Read Broken: A story of hope and forgiveness Page 29


  Chapter 24

  Unfortunate Confrontation

  Thomas got his phone call. He racked his brain for several minutes as he tried to remember the number. It was a 1-800-number that partially spelled out his attorney’s specialty, but he wasn’t sure if it was 1-800-CRIM-ATT or 1-800-CRIM-DEF. He tried the latter and the phone began to ring.

  “Law Office,” a pleasant voice said on the other end after just two rings.

  “Hello,” Thomas replied. “This is Michael Thomas. Is Mr. Fleming in?”

  “Sorry,” she replied. “He’s out for the week on a family emergency, but he is returning calls. May I get your number and have him call you after he checks in?”

  “Yes, please.” He paused for a few moments and cupped his hand over the mouthpiece as he frantically waved a deputy over. “What’s the number here, for my attorney to call?”

  “He can’t reach you in here. He’ll need to set up a jail visit, or take your collect calls.”

  “Sorry,” he told the sweet, familiar voice on the other end of the line. She sounded almost grandmotherly, as if she welcomed his call even though he doubted that she had any idea who she was. “I’m in the Darkwell County jail and I can’t make bond.”

  “Mr. Fleming is in your area this week. I’ll let him know you’re there. Maybe he can drop by.”

  Thomas smiled, encouraged by Mr. Fleming’s staff’s professionalism and courteous demeanor. He knew he had the right attorney for the job, as he had learned in his last case. “That’d be great. Thanks.”

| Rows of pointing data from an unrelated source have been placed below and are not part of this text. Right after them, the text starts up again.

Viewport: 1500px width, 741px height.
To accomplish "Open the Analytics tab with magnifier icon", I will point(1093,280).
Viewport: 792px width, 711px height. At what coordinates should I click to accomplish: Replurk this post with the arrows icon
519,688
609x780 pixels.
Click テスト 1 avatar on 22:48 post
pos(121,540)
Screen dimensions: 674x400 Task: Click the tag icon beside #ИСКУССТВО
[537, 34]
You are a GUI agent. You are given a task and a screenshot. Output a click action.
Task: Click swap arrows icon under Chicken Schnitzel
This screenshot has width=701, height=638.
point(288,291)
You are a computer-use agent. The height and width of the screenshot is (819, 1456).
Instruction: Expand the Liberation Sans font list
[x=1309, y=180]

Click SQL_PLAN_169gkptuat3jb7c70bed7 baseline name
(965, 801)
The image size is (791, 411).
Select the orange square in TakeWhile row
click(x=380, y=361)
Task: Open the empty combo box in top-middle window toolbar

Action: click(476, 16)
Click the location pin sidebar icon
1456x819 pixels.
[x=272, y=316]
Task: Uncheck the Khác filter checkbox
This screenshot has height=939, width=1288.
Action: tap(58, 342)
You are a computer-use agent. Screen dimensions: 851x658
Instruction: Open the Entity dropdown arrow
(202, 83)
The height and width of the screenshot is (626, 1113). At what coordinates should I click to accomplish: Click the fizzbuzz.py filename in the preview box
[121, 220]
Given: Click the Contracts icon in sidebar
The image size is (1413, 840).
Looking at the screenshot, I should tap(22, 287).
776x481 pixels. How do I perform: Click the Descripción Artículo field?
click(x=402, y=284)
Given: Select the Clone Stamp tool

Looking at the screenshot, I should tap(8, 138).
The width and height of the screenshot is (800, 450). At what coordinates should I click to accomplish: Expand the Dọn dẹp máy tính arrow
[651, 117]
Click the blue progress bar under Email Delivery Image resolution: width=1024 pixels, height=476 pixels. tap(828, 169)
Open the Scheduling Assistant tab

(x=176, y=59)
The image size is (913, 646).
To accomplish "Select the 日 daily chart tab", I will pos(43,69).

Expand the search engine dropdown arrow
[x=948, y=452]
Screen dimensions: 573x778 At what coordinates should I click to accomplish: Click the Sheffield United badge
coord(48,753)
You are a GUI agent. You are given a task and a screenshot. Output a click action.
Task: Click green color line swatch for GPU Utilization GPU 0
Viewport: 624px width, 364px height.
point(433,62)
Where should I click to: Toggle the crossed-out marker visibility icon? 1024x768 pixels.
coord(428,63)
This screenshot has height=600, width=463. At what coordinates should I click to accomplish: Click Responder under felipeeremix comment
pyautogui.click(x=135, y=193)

  He hung up the phone and told the deputy he was done. It was a few minutes before lunchtime so the deputy took him straight to the inmates’ dining area. It was a drab, gray room with a windowless hole separating the food preparation area from the dining room. Beginning fifteen minutes before mealtime, guards would chain the inmates into their bench seats lined up on each side of the rows twenty-foot-long stainless steel dining tables. Then the jail trustees, other inmates who were given various jobs for good behavior such as the responsibility for serving other inmates their meals, would quickly set plates of globby, mostly nameless food in front of each so quickly that a bit of the glob would splatter on the steel tables.

  Regardless of the likely outcome of lunch, a sick stomach that might wrench up much of what it was about to be filled with, he felt a glimmer of hope that his recent legal troubles might be coming to a happy end. The treatment he received at the hands of the two deputies didn’t sit well with him, regardless of his guilt or innocence; his experience in the criminal justice system told him that a good attorney might be able to something with his case, maybe even get him off completely like the last time. He had yet to consider what Robert’s family was going through.

  Fleming got me off before, he thought, and he’ll do it again.